6 あんた感じだすよ

 日本国大統領譲葉サユ、秋田国首長佐竹ルイ15世、ベスプッチ帝国皇帝ジーザス・クライスト・スーパースターの三者は、会談の座についていた。

 場所は京都の寺院である。石庭には枯山水の庭があり、静かな冬の京都、といった風情であった。


「まずは、君がいちばんに話すべきではないかね」


 ジーザス・クライスト・スーパースターが流暢な日本語でそう切り出す。話の向けられた先は会談をセッティングした譲葉サユだ(まあ実際のところ部下に丸投げして寺院を貸し切り抹茶やらお菓子やらを用意させたのだが)。

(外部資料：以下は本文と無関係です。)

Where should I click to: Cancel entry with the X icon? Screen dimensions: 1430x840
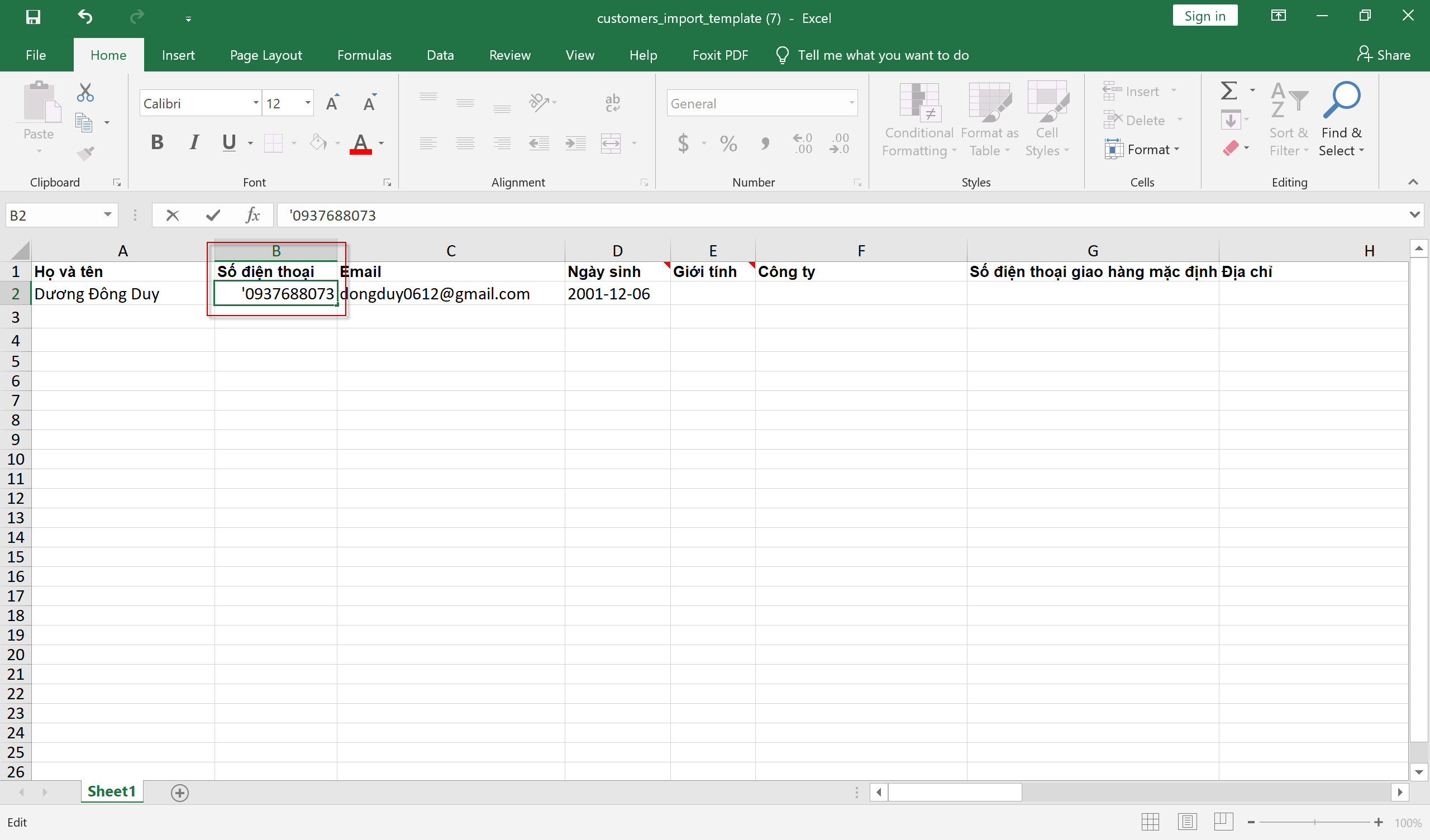(x=173, y=215)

「あー……なんで、皇帝陛下は秋田国に協力するの? なにかいいことがあるの?」


「秋田国のハタハタ・ズシとニホンシュは最高だからね」


「……は?」


 譲葉サユは喧嘩腰である。そりゃそうだ、食べ物と酒が目当てで自国が危ういのだから喧嘩腰にもなろうというものだ。

 そして譲葉サユはまだ高校生なので、うまいものを肴にして熱燗を飲んで酔っ払う快感を知らないのである。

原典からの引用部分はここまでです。